P2-90 Comparison of Gel Electrophoresis and Microfluidic Separation of PCR Products for Identification of Pathogenic Vibrio spp

Tuesday, July 30, 2013
Exhibit Hall (Charlotte Convention Center)
Willis Fedio, New Mexico State University, Las Cruces, NM
Jessica Jones, U.S. Food and Drug Administration, Dauphin Island, AL
Paul Browning, New Mexico State University, Las Cruces, NM
Lyssa White, New Mexico State University, Las Cruces, NM
Juan Olea, New Mexico State University, Las Cruces, NM
Ruiqing Pamboukian, U.S. Food and Drug Administration, Rockville, MD
Angelo DePaola, U.S. Food and Drug Administration, Dauphin Island, AL
Introduction: Vibrio cholerae, V. parahaemolyticus, and V. vulnificus are well-documented human pathogens. The U.S. FDA Bacteriological Analytical Manual (BAM) recommends conventional PCR procedures for identification and characterization of pathogenic Vibrio isolates which requires agarose gel electrophoresis for visualization of the amplified products.

Purpose: The current study compares microfluidic separation by the Agilent 2100 Bioanalyzer to gel electrophoresis as an alternative for vibrio confirmation.

Methods: DNA templates were prepared from overnight broth cultures as described in the BAM. The organisms tested were previously characterized for the species specific and virulence markers listed below.

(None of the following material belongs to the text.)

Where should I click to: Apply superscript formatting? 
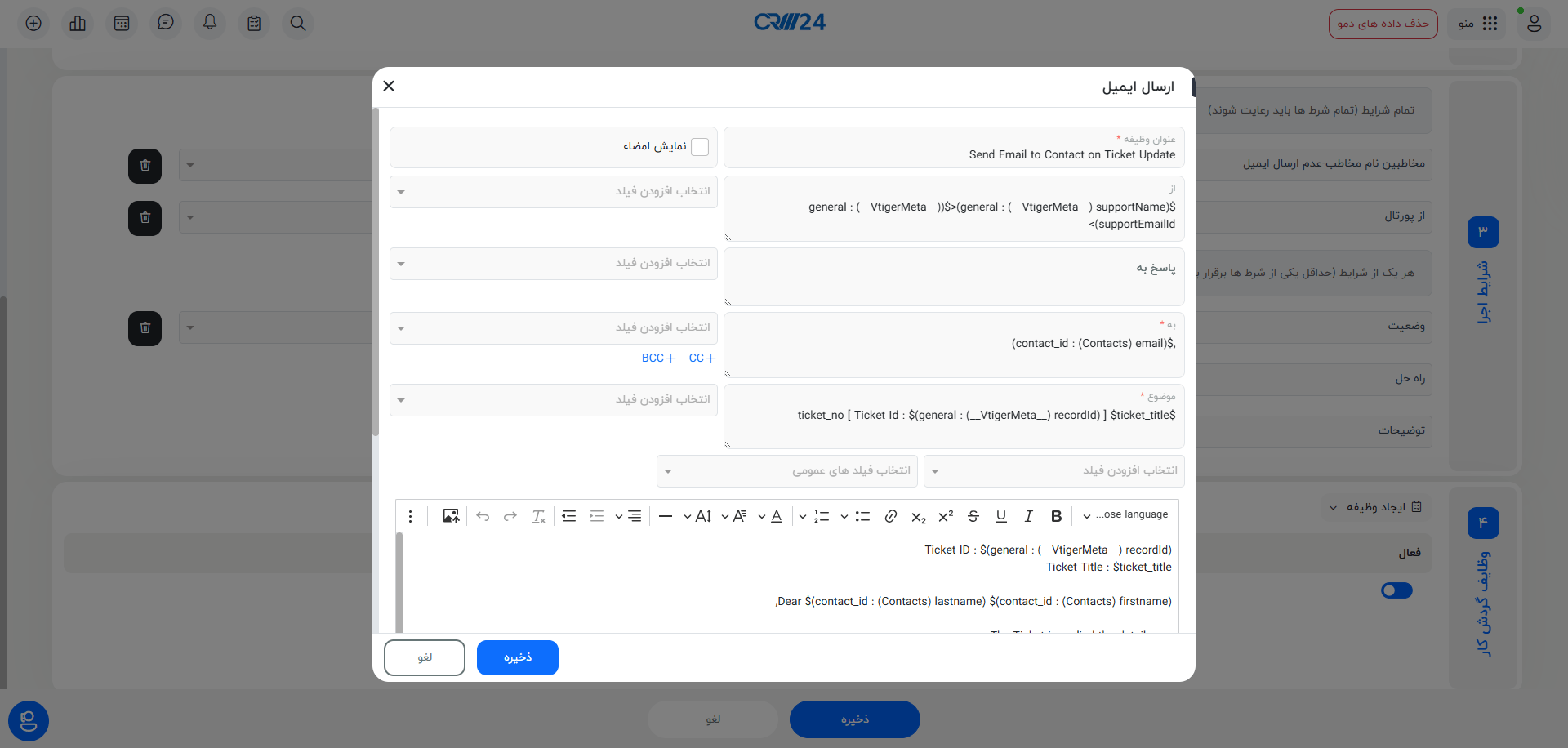pos(945,516)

PCR was performed as described in the BAM for V. cholerae cholera toxin (777 bp fragment of ctxAB), V. vulnificus species (519 bp fragment of vvh) and V. parahaemolyticus (triplex assay for 450 bp fragment of tlh species specific marker, 500 bp fragment of trh virulence marker and 270 bp fragment of tdh virulence marker). Product from each PCR was visualized by gel electrophoresis as described in the BAM and by microfluidic separation on “DNA chips” with the Agilent 2100.

Results: Of 51 V. cholerae isolates tested, ctx was detected after PCR in the same 16 isolates by both gel electrophoresis and by the Agilent. The vvh gene was detected in 52/52 isolates by gel electrophoresis and in all 53 V. vulnificus isolates with microfluidic separation. The V. parahaemolyticus species specific marker, tlh, was detected in 52/53 isolates by Agilent and gel electrophoresis.  The trh marker was identified in 26/53 V. parahaemolyticus isolates with the Agilent and in 25/53 with gel electrophoresis. The tdh gene was detected in 41/53 V. parahaemolyticus isolates by the microfluidic separation technique and 40/53 by gel electrophoresis.

Significance: These results indicate that microfluidic separation is a suitable alternative to gel electrophoresis for sizing and visualization of PCR fragments for the identification and characterization of pathogenic Vibrio spp.